Treats the provided files as a virtual project, resolves their imports,
transforms TS/JSX, and bundles the result:
```elixir
files = [
{"event.ts", "export class Event { type: string; constructor(t: string) { this.type = t } }"},
{"target.ts", "import { Event } from './event'\nexport class Target extends Event {}"}
]
{:ok, js} = OXC.bundle(files, entry: "target.ts")
String.contains?(js, "Event")
# true
String.contains?(js, "Target")
# true
```
Options (pass the entry module via `entry:`):
```elixir
# Required: choose which file starts the bundle graph
{:ok, js} = OXC.bundle(files, entry: "target.ts")
```
```elixir
# Minify with tree-shaking and variable mangling
{:ok, js} = OXC.bundle(files, entry: "target.ts", minify: true)
# Compile-time replacements (like esbuild/Bun define)
{:ok, js} = OXC.bundle(files, entry: "target.ts", define: %{"process.env.NODE_ENV" => ~s("production")})
# Source maps
{:ok, %{code: js, sourcemap: map}} = OXC.bundle(files, entry: "target.ts", sourcemap: true)
# Remove console.* calls
{:ok, js} = OXC.bundle(files, entry: "target.ts", minify: true, drop_console: true)
# Target-specific downleveling
{:ok, js} = OXC.bundle(files, entry: "target.ts", target: "es2020")
# Banner and footer
{:ok, js} = OXC.bundle(files, entry: "target.ts", banner: "/* MIT */", footer: "/* v1.0 */")
```
### Bang Variants
All functions have bang variants that raise on error:
```elixir
ast = OXC.parse!("const x = 1", "test.js")
js = OXC.transform!("const x: number = 42", "test.ts")

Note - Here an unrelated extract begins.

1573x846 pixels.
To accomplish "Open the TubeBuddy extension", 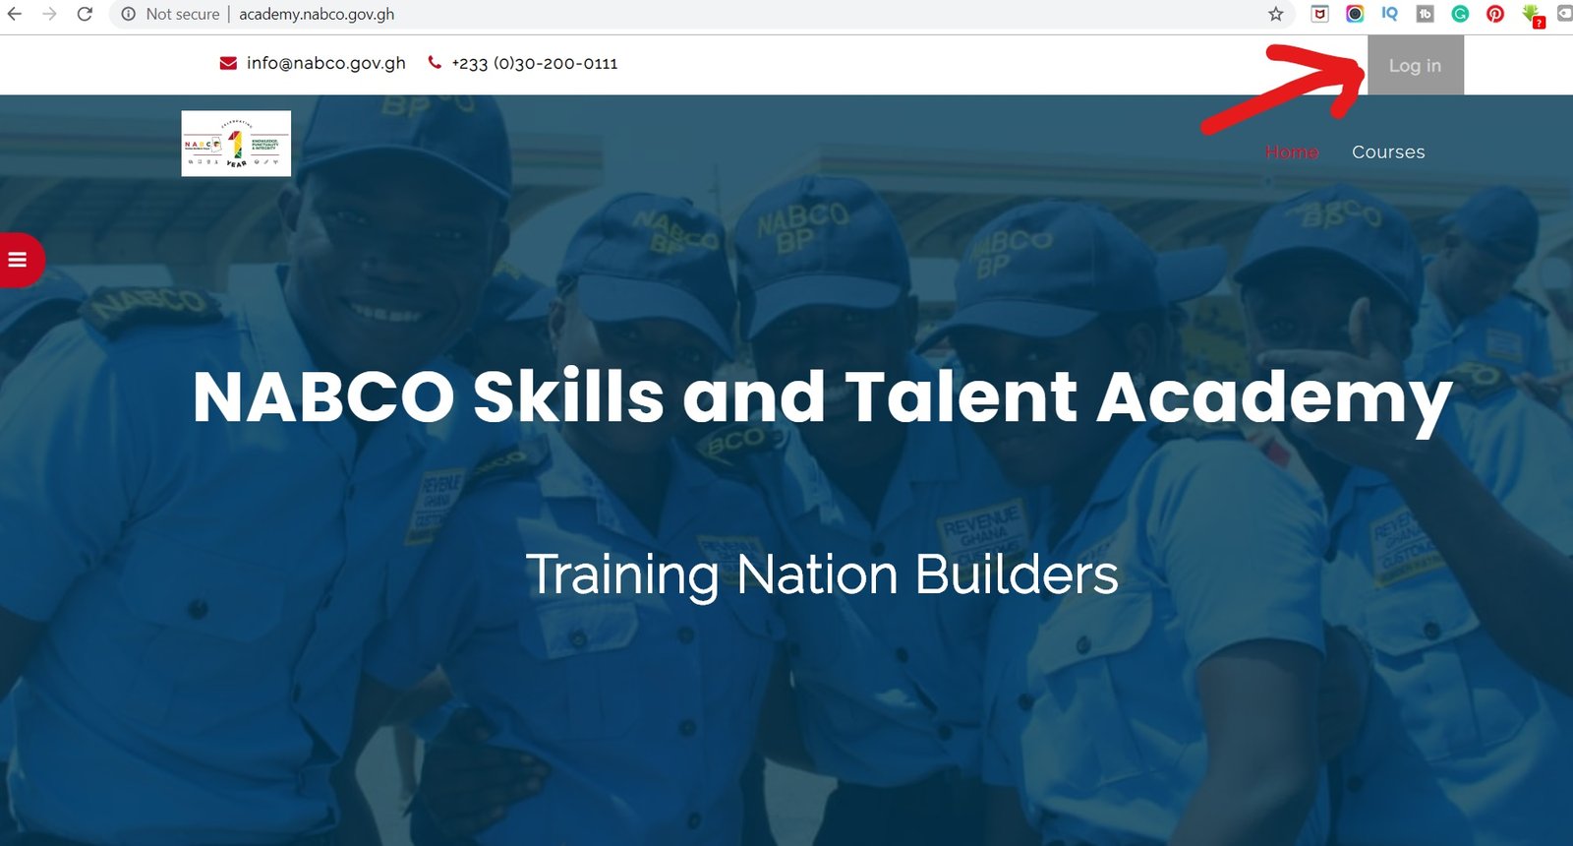I will point(1425,14).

min = OXC.minify!("const x = 1 + 2;", "test.js")
imports = OXC.imports!("import { ref } from 'vue'", "test.ts")
```
## How It Works
OXC is a collection of high-performance JavaScript tools written in Rust.
This library wraps `oxc_parser`, `oxc_transformer`, `oxc_minifier`,
`oxc_transformer_plugins`, and `oxc_codegen` via [Rustler](https://github.com/rusterlium/rustler) NIFs,
and uses Rolldown/OXC for `bundle/2`.
All NIF calls run on the dirty CPU scheduler so they don't block the BEAM.
The parser produces ESTree JSON via OXC's serializer, Rustler encodes it
as BEAM terms, and the Elixir wrapper normalizes AST keys for traversal helpers.